Nous accompagnons dans « La fête au Bouc », une jeune avocate new-yorkaise de retour à Saint-Domingue. Les conversations, sous forme de confession qu’entretiendra la jeune Uriana avec son père mourant plongent le lecteur dans les méandres de la dictature de Trujillo, jusqu’à ce jour fatal et charnière pour l’histoire du pays de l'attentat qui lui coûtera la vie en 1961. Nous y suivons le destin d’un peuple écrasé par la terreur, et l'héroïsme de quatre jeunes gens qui tenteront l'impossible : le tyrannicide.
Dans la grande fresque amoureuse et très autobiographique « La tante Julia et le scribouillard », les personnages essaient maladroitement d'échapper à leurs destins. Vargas Llosa s’y dévoile habilement en alternant réalité et fiction. Une dénonciation en règle de la structure familiale bourgeoise distillée par un suspens amplifié au fil des pages…
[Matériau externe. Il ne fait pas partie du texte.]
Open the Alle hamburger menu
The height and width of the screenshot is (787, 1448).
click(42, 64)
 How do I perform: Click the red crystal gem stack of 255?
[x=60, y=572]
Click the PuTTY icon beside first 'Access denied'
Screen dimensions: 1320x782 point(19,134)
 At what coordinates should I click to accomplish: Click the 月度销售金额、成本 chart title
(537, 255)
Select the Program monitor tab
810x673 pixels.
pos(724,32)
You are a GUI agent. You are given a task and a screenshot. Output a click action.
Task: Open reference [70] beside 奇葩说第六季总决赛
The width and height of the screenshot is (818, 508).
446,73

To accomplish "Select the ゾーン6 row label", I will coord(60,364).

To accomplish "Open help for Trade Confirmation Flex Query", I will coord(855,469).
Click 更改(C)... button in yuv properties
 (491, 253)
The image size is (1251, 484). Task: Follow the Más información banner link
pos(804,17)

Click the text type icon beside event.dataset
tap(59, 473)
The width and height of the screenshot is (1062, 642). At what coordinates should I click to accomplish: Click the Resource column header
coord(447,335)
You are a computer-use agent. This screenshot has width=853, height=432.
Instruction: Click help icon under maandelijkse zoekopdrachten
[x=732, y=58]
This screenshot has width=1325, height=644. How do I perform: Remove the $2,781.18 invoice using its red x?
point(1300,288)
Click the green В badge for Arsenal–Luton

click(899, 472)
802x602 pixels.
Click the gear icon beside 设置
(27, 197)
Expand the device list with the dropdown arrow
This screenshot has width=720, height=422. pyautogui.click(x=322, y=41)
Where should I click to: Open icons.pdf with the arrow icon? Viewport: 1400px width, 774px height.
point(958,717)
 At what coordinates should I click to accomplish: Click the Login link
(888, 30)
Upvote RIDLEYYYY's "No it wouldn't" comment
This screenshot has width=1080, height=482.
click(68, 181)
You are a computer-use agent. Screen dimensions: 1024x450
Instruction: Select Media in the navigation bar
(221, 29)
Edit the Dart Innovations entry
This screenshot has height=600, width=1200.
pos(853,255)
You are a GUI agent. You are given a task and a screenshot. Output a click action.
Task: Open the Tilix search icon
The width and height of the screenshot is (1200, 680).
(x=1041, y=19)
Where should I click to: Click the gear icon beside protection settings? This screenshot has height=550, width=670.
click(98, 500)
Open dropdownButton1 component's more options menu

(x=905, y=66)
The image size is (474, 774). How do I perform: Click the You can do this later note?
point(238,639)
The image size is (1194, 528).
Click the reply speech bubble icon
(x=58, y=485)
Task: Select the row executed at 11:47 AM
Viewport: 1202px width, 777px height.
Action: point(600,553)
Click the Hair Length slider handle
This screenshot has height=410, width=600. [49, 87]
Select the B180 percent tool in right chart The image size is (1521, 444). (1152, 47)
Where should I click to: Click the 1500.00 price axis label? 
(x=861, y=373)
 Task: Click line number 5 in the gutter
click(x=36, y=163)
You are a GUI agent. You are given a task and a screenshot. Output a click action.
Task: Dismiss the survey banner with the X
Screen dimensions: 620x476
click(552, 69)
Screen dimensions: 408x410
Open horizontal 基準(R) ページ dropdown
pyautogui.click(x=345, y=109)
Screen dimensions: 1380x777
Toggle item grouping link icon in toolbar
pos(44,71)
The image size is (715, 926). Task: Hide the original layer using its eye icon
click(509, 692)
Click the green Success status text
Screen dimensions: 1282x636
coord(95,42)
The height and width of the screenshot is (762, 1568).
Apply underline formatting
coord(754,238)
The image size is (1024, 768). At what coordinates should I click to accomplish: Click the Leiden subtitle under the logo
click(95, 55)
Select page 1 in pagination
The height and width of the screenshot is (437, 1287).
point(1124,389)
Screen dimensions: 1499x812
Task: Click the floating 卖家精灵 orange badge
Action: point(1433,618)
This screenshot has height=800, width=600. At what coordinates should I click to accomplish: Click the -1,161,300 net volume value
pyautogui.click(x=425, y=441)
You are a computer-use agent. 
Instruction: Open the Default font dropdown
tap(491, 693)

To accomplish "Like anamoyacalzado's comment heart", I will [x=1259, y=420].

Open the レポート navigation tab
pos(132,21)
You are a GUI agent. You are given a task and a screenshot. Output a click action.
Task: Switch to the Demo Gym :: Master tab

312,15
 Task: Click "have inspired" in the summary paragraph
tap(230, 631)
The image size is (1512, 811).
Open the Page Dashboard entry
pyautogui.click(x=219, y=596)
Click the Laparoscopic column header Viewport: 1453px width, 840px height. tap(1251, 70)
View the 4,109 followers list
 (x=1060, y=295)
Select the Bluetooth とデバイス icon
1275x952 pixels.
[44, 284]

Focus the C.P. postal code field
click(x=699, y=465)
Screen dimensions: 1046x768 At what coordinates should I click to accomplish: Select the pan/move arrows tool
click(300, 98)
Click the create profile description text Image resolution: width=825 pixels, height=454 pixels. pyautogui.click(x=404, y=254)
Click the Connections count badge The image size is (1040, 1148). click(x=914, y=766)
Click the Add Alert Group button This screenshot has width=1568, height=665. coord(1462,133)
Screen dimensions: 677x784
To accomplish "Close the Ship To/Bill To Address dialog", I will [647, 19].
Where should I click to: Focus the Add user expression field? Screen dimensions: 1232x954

« Qui a tué Palomino Molero » est bien plus qu’une enquête policière, très bien menée. C’est aussi, pour l’auteur, l’occasion de décrire son pays d’origine par l’étude des coutumes, mœurs, de la pauvreté et de la corruption d’une société haute en couleur.
Nous n’avons que la liberté du choix pour nous plonger dans l’œuvre de ce tout jeune Nobel, tant son œuvre éclectique et variée ne faiblit jamais. Si l’Homme vous intrigue, n’hésitez surtout pas à vous plonger tête bêche dans le très bel ouvrage de « La liberté et la vie » aux éditions Gallimard.